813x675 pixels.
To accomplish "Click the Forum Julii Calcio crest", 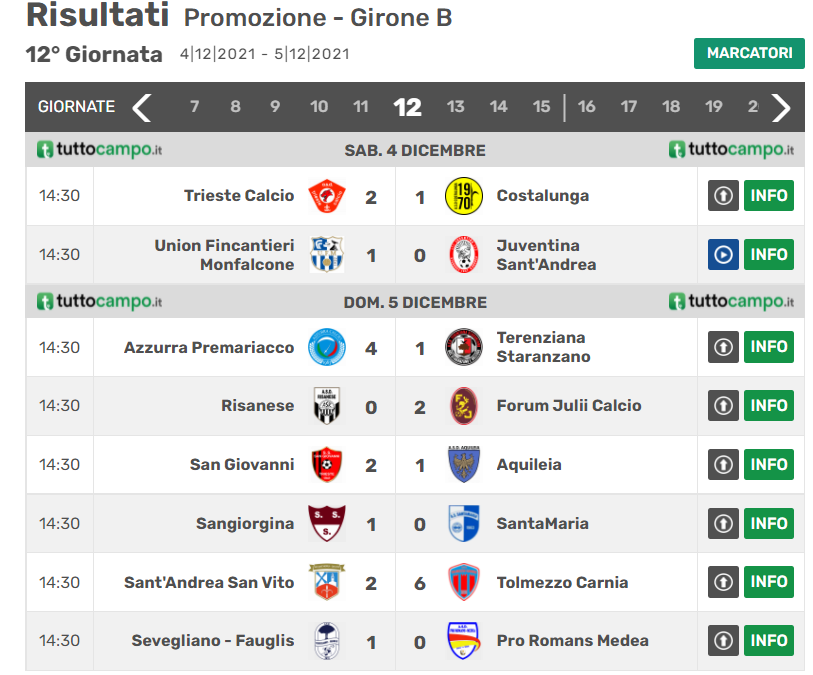I will tap(464, 406).
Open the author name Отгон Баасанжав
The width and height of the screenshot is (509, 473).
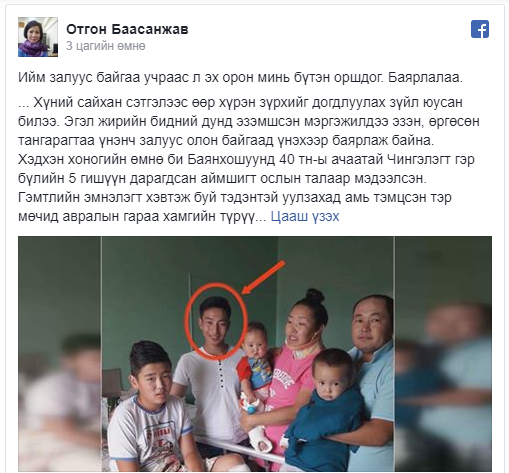[127, 29]
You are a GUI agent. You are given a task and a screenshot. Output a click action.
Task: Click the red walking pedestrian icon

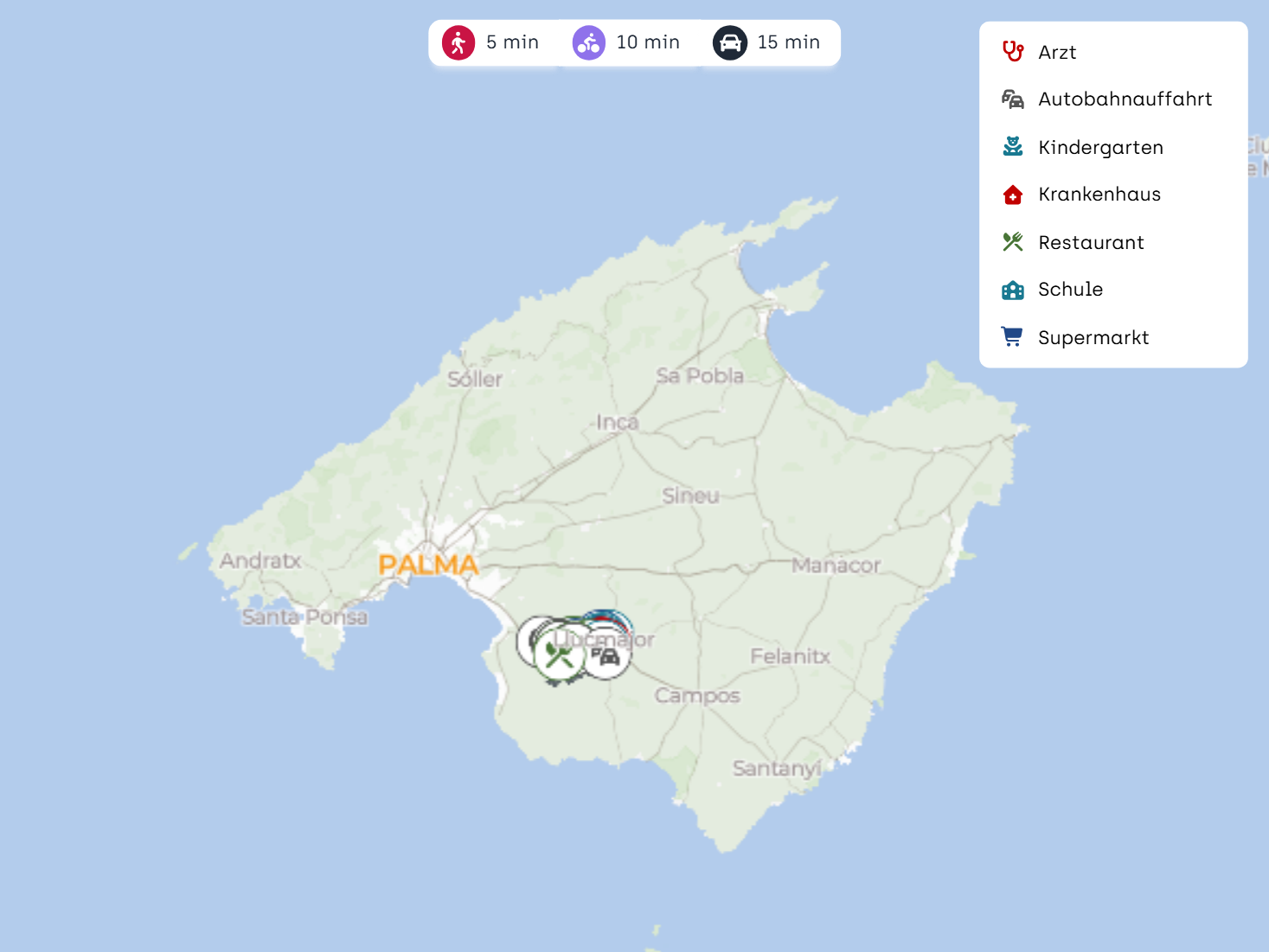point(458,42)
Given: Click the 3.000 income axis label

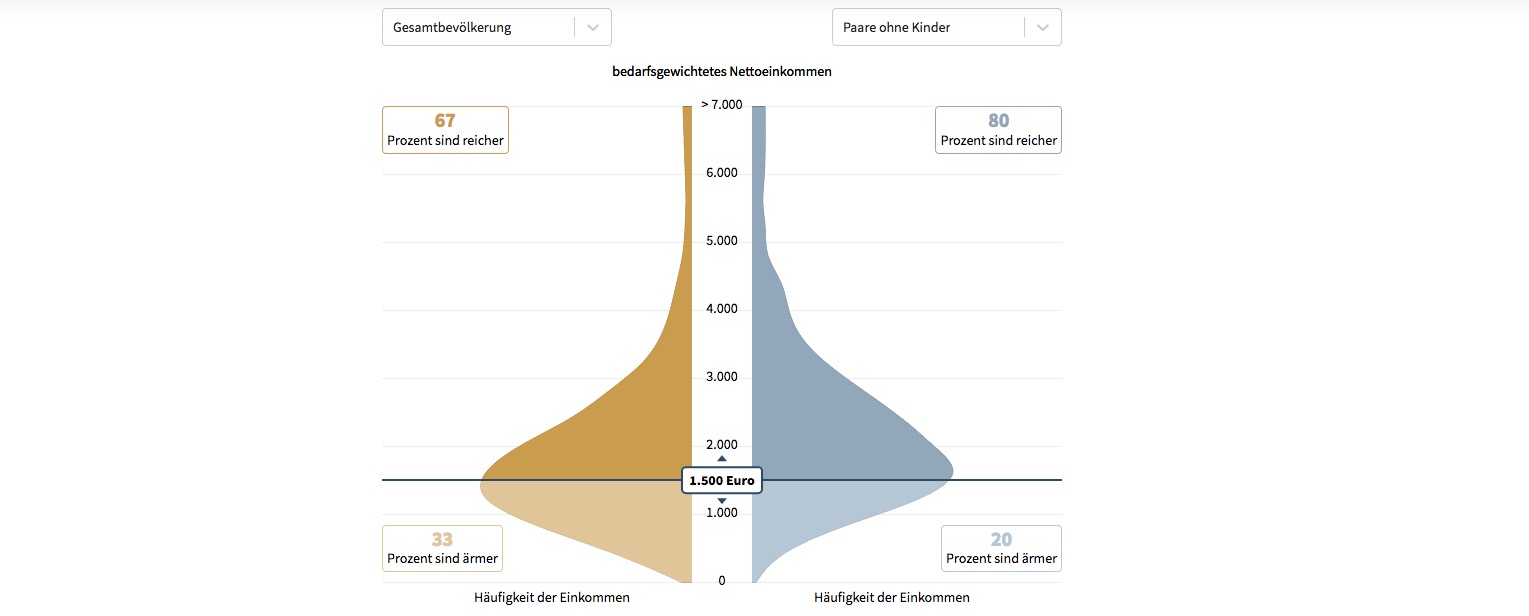Looking at the screenshot, I should [x=721, y=377].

- [EXERCISE DETAILS]: Write out exactly the lines from the line containing "Open the author name Отгон Баасанжав" through the last line of the listing above, please, and leave out any pictures.

- [EXERCISE RESULT]:
Open the author name Отгон Баасанжав
The width and height of the screenshot is (509, 473).
[127, 29]
You are a GUI agent. You are given a task and a screenshot. Output a click action.
Task: Click the red walking pedestrian icon

point(458,42)
Given: Click the 3.000 income axis label

Looking at the screenshot, I should [x=721, y=377].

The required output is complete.